> Exercise instructions
All lines containing the string "agent" must be copied from the entries.

Saved data entries:
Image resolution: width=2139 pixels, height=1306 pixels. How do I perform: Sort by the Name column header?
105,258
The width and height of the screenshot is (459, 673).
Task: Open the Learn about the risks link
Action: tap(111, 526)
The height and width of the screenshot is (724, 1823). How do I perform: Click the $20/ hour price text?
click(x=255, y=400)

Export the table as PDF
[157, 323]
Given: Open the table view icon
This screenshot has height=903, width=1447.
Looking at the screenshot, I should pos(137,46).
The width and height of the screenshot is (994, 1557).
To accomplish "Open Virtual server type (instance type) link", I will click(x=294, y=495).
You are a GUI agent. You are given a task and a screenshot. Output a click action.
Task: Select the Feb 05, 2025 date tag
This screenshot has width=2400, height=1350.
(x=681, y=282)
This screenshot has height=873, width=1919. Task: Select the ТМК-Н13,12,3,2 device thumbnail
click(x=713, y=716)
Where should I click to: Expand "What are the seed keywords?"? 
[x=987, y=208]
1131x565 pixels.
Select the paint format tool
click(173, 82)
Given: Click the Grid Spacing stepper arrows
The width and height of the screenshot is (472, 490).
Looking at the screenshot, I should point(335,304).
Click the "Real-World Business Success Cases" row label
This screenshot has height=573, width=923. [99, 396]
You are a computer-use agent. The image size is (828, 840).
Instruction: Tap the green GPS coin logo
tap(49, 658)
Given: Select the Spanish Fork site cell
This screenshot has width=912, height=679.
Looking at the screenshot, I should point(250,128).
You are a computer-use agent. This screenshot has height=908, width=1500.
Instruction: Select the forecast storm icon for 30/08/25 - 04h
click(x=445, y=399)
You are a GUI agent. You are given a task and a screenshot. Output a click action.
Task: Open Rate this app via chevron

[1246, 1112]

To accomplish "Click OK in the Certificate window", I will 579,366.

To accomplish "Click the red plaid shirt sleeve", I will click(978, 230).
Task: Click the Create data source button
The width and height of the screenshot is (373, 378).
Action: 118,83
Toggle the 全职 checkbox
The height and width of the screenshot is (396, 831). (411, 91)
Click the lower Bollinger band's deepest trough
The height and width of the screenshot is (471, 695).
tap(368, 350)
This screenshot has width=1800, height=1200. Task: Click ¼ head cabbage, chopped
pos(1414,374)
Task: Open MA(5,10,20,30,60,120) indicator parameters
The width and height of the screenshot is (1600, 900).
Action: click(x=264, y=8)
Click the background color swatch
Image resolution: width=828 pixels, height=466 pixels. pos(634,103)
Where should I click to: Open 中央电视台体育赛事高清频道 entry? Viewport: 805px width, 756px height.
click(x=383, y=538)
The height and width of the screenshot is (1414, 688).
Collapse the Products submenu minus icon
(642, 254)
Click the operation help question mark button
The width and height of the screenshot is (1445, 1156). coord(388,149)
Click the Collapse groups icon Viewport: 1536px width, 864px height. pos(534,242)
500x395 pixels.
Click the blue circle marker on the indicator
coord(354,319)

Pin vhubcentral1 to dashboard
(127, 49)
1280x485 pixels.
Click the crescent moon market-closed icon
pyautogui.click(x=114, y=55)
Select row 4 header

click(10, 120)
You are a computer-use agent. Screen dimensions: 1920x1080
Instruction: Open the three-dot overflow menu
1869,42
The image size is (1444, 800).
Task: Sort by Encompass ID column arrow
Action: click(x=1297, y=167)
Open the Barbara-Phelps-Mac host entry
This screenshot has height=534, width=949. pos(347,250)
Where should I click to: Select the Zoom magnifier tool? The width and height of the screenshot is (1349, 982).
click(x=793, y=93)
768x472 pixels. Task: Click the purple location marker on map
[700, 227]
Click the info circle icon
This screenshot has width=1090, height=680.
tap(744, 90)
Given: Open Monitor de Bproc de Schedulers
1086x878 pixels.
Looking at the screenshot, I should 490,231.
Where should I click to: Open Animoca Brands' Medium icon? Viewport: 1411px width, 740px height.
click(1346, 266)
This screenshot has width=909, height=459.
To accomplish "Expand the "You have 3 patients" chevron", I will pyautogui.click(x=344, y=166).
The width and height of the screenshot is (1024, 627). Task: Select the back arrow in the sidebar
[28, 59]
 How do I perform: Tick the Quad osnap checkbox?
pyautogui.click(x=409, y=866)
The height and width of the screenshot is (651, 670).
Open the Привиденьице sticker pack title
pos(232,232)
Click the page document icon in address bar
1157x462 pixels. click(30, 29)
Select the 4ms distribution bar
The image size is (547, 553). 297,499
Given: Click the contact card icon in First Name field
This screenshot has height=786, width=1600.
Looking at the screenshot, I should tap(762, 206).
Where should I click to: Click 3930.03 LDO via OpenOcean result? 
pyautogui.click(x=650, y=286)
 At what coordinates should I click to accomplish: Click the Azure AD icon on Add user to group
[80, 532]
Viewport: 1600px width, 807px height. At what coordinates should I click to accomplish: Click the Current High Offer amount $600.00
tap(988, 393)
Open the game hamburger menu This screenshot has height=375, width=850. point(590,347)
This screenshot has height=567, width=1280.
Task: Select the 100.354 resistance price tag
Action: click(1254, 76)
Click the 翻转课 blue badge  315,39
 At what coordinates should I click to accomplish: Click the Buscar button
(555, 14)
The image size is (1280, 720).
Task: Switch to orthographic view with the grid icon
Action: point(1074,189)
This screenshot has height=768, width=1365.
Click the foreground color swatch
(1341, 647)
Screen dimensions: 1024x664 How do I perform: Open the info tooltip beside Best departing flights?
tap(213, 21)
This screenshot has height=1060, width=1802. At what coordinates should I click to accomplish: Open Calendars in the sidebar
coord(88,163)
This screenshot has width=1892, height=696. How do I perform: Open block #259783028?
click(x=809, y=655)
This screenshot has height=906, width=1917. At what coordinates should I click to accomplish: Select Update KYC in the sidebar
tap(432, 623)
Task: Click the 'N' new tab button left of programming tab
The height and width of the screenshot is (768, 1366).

> Exercise output
You are a GUI agent. You are given a task and a screenshot. Output a click action.
You are a computer-use agent. The image size is (828, 840).
You are a computer-use agent. This screenshot has height=908, width=1500.
You are a GUI agent. You are given a task and a screenshot. Output a click action.
You are a computer-use agent. Screen dimensions: 1920x1080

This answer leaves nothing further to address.